Task data.
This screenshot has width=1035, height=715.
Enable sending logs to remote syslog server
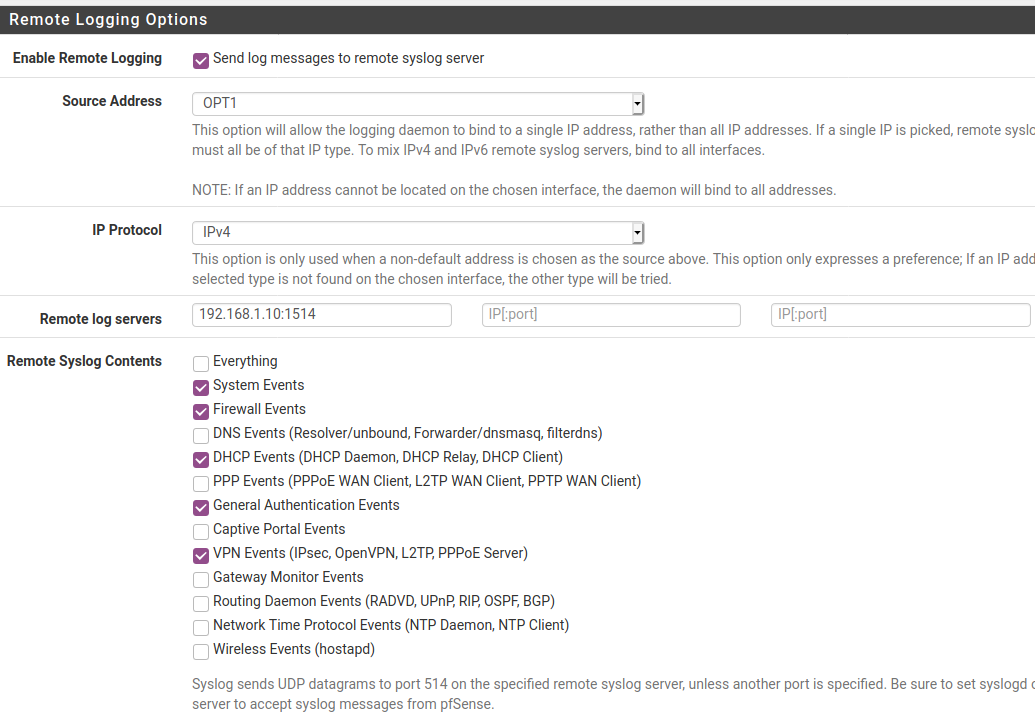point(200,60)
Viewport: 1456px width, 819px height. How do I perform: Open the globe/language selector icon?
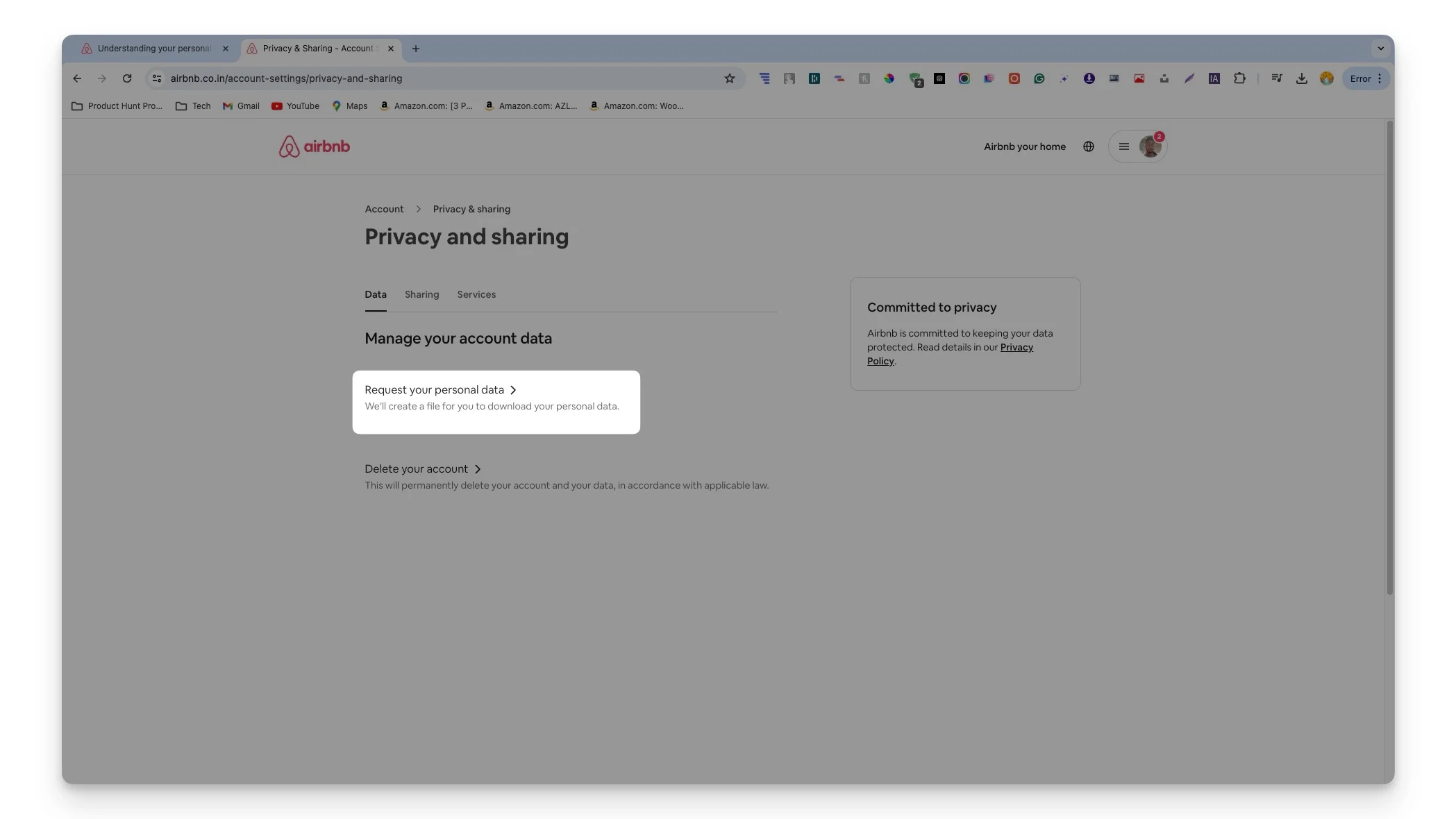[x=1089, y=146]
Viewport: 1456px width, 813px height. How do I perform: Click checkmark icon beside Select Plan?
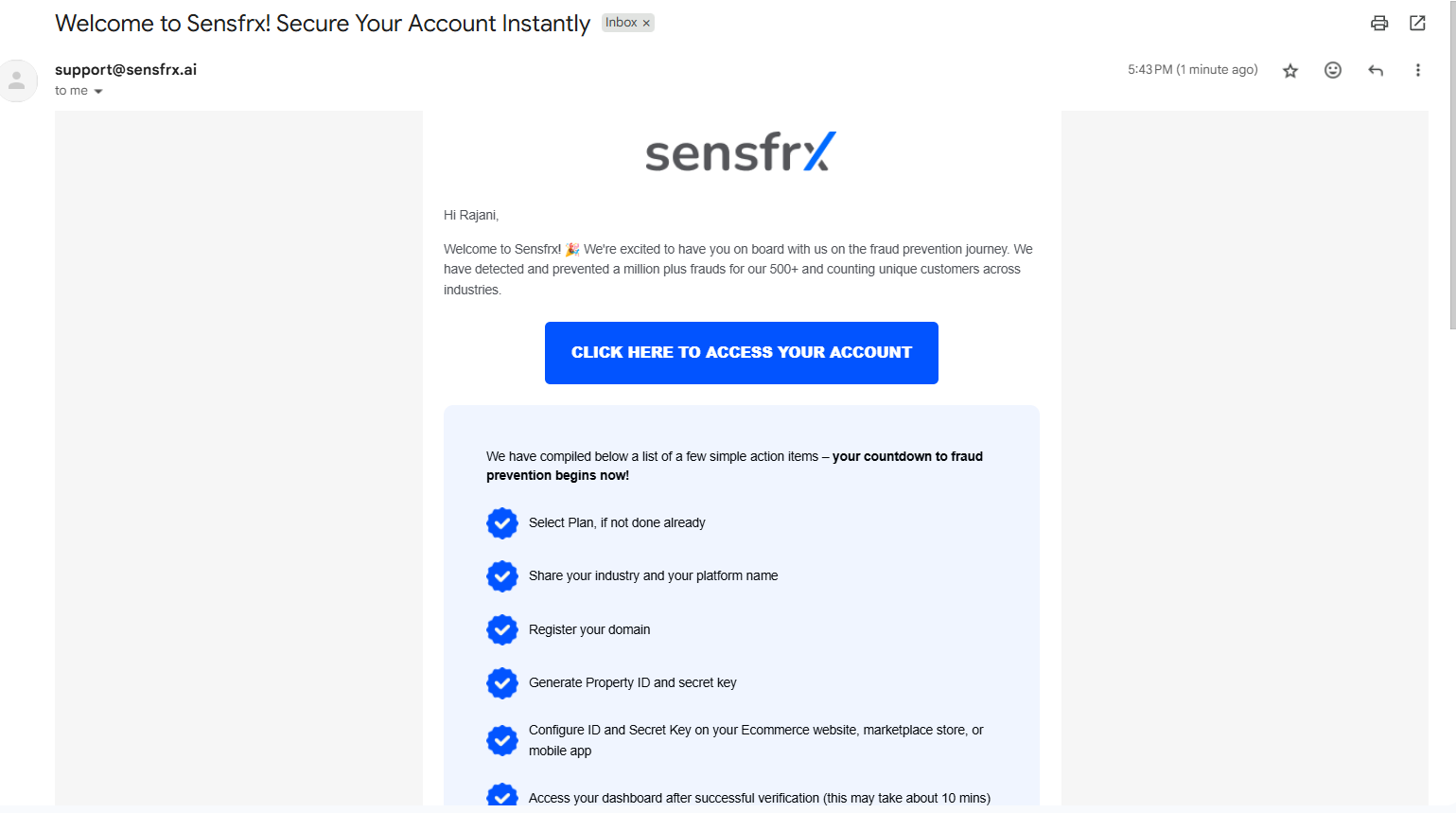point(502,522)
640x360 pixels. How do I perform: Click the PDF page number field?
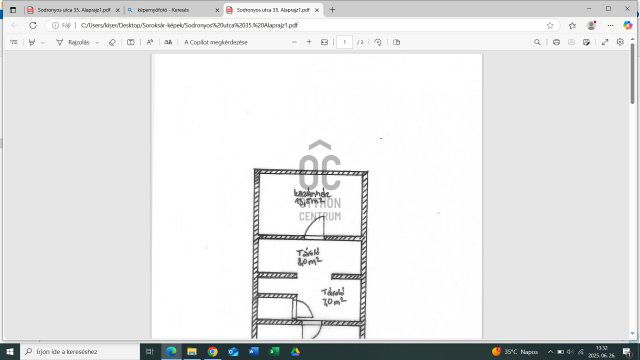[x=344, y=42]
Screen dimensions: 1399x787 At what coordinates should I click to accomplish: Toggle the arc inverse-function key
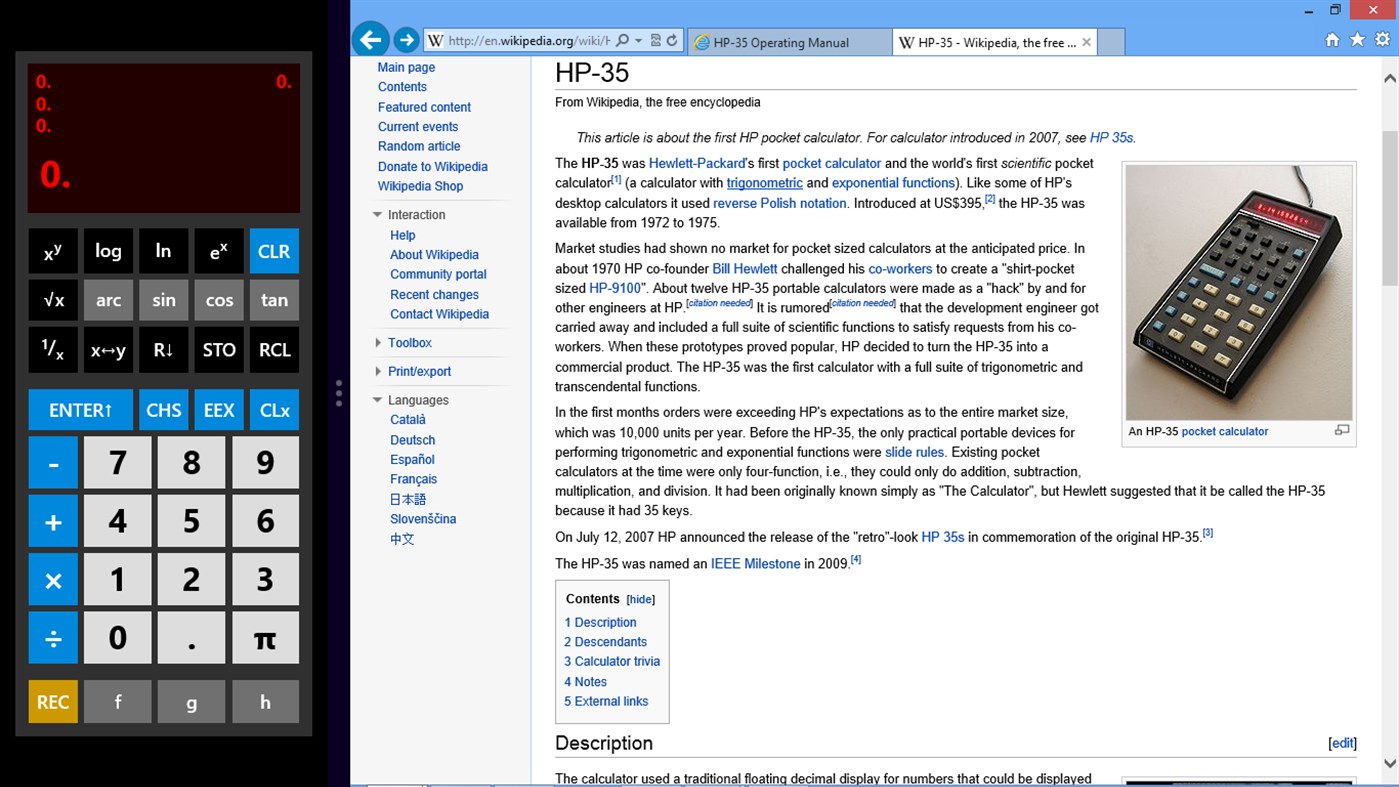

Your assignment. Output the material above exactly as written and drop any images it holds.

Response to this exercise.
This screenshot has width=1035, height=715.
Enable sending logs to remote syslog server
point(200,60)
Viewport: 1456px width, 819px height. How do I perform: Open the globe/language selector icon?
[x=1089, y=146]
Viewport: 1456px width, 813px height. How do I perform: Click checkmark icon beside Select Plan?
point(502,522)
640x360 pixels. How do I perform: Click the PDF page number field?
[x=344, y=42]
Screen dimensions: 1399x787 At what coordinates should I click to accomplish: Toggle the arc inverse-function key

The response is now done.